Then, 2 ml of sterile distilled water was added and mixed gently.
- Media for identification of isolated organisms:
- Medium for RUT:
It was prepared as follows:
- Sodium chloride: 0.5 g.
- K2HPO4: 0.2 g.
- Distilled water: 99.0 ml.
- Urea 40%: 6.0 ml.
- Phenol red 0.4%: 1.0 ml.
These ingredients were mixed together and stored in a refrigerator in small plastic tubes at −4°C ([Figure 3]).
Recorded data were analyzed using the Statistical Package for Social Sciences, version 20.0 (SPSS Inc., Chicago, Illinois, USA). Quantitative data were expressed as mean±SD and range. Qualitative data were expressed as frequency and percentage.
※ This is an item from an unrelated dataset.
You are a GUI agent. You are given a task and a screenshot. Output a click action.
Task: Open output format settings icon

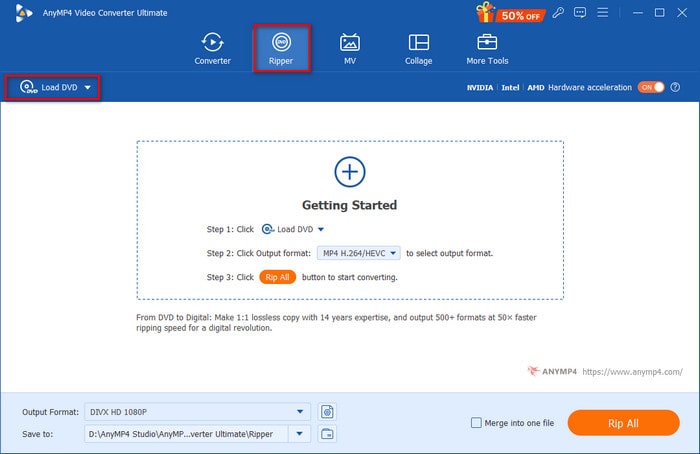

The following tests were done:
Paired-sample t test of significance was used when comparing between related samples.
χ2 test of significance was used in order to compare proportions between qualitative parameters.
The confidence interval was set to 95% and the margin of error accepted was set to 5%. P value was considered significant when it was less than 0.05.
| Results|| |
In the study group, 30 patients with nasal polyposis or CRS, including 25 (82.5%) males and five (16.5%) females, underwent endoscopic sinus surgery. In the control group, there were 30 patients with ITH, including 18 (59.4%) males and 12 (39.6%) females who were submitted to endoscopic surgery. In the study group, the age of patients was 20–70 years, while in the control group, the age range of patients was 18–60 years, the mean age of the study group was 39.6±8.7 years, while the mean age of the control group was 29.7±7.2 years. There was no significant difference in age or sex between both groups (P>0.05).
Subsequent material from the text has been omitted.